* WHAT YOU SHOULD DO *
Whenever a line in the data below includes the string "list", copy it out.

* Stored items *
<<<<
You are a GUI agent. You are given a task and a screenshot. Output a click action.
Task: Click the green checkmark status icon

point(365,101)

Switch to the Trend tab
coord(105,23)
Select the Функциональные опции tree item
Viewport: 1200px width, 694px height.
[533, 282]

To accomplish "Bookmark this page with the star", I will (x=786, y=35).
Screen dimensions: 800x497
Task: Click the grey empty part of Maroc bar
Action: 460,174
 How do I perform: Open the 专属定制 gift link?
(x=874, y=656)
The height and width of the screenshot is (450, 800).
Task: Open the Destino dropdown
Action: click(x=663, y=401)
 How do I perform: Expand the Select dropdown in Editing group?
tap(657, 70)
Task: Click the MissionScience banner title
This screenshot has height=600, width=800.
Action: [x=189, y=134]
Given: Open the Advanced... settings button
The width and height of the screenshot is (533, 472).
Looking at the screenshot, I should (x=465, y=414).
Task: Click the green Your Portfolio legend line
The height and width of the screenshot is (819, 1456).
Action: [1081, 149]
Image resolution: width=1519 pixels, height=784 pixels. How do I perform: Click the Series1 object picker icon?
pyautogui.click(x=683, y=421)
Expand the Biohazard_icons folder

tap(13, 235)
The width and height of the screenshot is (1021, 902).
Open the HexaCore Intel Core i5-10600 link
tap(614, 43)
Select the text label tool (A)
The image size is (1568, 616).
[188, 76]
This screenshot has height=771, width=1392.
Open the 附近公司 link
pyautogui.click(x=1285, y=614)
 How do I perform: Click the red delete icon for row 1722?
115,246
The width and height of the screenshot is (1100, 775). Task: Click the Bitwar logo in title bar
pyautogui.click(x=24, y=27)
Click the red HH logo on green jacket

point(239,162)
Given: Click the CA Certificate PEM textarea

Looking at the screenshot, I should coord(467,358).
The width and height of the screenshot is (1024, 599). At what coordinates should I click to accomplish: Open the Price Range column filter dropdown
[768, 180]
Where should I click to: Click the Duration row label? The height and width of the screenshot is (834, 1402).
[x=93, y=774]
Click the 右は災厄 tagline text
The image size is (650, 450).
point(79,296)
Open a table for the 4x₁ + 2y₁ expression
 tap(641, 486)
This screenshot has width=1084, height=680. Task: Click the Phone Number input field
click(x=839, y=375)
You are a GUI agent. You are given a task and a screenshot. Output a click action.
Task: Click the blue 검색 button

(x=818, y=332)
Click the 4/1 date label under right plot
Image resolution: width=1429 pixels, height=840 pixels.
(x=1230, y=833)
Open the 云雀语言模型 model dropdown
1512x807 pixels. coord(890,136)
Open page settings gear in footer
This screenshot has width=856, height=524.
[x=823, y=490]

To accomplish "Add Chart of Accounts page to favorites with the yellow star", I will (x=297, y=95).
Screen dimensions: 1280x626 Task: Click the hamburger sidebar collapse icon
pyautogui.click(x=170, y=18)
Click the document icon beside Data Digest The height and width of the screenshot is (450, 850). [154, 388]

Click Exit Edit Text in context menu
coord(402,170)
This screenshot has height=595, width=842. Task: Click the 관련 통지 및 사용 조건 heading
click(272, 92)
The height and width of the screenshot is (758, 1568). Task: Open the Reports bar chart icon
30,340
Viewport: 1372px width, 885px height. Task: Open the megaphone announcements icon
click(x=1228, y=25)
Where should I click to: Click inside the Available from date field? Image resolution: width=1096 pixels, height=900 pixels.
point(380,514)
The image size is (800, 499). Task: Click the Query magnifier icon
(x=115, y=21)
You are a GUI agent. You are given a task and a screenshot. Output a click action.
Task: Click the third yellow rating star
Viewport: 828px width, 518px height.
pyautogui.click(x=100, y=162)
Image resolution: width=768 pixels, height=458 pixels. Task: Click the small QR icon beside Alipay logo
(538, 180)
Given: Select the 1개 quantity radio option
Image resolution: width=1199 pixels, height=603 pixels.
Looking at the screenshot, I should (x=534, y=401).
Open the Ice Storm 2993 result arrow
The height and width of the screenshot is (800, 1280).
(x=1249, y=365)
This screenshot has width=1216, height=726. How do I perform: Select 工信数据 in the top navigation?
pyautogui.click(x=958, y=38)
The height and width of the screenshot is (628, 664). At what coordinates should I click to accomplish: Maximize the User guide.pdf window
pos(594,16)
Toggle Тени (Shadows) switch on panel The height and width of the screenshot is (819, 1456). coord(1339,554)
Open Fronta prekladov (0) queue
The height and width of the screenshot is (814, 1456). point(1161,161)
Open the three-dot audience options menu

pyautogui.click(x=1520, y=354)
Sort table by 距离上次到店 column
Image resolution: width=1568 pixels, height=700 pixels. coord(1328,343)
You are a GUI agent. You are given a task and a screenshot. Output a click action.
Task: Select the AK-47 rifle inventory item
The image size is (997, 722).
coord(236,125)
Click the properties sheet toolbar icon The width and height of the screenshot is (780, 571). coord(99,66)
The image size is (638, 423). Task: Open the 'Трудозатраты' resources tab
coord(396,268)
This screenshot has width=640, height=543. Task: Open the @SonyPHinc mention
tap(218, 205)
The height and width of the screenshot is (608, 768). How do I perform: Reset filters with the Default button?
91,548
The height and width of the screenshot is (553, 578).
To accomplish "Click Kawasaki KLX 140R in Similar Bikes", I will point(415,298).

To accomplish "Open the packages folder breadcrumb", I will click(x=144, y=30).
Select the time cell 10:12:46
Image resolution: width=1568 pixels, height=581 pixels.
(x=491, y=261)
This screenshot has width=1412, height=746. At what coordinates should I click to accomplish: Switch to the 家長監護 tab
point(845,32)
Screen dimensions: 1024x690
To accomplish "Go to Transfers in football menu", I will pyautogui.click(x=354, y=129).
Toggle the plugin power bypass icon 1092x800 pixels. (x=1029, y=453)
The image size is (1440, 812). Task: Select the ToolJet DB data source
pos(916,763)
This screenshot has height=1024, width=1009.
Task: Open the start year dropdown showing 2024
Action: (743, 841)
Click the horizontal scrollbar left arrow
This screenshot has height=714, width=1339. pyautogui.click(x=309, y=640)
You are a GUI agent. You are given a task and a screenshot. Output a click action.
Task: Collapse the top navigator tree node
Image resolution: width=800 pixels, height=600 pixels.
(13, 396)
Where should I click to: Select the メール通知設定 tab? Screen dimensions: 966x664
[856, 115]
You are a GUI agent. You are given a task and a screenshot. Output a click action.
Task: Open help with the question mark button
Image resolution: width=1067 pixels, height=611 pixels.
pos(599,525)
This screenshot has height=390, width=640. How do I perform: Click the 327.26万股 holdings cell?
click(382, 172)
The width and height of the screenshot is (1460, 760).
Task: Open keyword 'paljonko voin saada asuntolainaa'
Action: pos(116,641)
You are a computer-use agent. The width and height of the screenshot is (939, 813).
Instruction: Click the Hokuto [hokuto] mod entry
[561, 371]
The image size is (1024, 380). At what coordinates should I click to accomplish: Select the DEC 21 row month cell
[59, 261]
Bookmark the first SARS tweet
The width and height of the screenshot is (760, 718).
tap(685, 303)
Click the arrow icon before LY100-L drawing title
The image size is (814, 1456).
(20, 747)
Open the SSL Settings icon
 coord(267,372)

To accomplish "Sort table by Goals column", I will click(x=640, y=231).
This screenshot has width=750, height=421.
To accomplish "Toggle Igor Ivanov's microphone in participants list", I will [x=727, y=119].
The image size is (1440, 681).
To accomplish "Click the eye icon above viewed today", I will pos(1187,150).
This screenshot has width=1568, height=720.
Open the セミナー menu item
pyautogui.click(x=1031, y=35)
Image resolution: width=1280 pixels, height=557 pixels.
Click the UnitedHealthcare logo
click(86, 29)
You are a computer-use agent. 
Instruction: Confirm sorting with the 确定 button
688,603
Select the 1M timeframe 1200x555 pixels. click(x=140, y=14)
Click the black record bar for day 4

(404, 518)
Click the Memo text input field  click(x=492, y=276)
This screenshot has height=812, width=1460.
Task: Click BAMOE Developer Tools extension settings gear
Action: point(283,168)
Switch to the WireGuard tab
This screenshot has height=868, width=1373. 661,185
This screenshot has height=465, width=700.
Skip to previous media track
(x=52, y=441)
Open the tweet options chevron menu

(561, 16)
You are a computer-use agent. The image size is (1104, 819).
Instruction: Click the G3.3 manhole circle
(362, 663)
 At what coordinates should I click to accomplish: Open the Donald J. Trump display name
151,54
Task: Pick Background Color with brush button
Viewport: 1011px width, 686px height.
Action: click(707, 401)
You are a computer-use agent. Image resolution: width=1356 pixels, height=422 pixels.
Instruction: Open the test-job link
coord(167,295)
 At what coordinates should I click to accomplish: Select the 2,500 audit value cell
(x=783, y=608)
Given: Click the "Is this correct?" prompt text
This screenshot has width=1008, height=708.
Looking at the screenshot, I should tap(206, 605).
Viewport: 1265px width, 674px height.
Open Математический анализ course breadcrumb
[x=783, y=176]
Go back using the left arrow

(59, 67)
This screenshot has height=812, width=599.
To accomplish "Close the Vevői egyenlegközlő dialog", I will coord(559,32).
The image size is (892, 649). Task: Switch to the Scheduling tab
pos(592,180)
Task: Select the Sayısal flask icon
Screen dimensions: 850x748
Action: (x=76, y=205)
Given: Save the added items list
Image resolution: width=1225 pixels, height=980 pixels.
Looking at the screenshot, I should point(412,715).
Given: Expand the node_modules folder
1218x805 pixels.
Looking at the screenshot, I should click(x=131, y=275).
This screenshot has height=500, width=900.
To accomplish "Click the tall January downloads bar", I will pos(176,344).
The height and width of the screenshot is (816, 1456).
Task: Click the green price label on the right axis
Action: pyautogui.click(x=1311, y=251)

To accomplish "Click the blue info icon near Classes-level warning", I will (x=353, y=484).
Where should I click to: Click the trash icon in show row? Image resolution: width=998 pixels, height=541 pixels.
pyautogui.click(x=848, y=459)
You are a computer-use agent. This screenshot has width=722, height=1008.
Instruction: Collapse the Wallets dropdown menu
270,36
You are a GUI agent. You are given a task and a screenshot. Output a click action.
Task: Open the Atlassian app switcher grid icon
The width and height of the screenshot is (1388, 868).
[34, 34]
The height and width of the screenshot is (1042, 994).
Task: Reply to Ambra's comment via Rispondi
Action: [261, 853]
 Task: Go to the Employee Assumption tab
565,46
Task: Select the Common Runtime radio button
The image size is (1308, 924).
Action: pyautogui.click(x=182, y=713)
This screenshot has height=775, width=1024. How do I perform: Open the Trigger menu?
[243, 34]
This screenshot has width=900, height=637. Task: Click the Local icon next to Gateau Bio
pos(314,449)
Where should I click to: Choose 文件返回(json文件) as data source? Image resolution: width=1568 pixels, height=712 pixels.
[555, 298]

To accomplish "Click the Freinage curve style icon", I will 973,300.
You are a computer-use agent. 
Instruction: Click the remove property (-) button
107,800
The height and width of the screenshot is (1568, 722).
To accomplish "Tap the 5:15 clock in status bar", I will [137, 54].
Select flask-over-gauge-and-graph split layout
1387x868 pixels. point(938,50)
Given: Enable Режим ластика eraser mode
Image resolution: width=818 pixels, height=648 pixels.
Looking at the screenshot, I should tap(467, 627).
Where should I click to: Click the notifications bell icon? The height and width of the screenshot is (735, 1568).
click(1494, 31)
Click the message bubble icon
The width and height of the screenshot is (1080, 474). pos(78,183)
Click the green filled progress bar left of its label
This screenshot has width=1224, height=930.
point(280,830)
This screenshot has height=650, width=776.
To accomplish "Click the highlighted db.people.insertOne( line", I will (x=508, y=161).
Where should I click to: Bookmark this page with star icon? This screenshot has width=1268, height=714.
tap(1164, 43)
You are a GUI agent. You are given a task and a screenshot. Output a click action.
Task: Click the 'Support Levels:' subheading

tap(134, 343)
>>>>
* ANSWER SECTION *
To accomplish "Toggle Igor Ivanov's microphone in participants list", I will [x=727, y=119].
Given: Save the added items list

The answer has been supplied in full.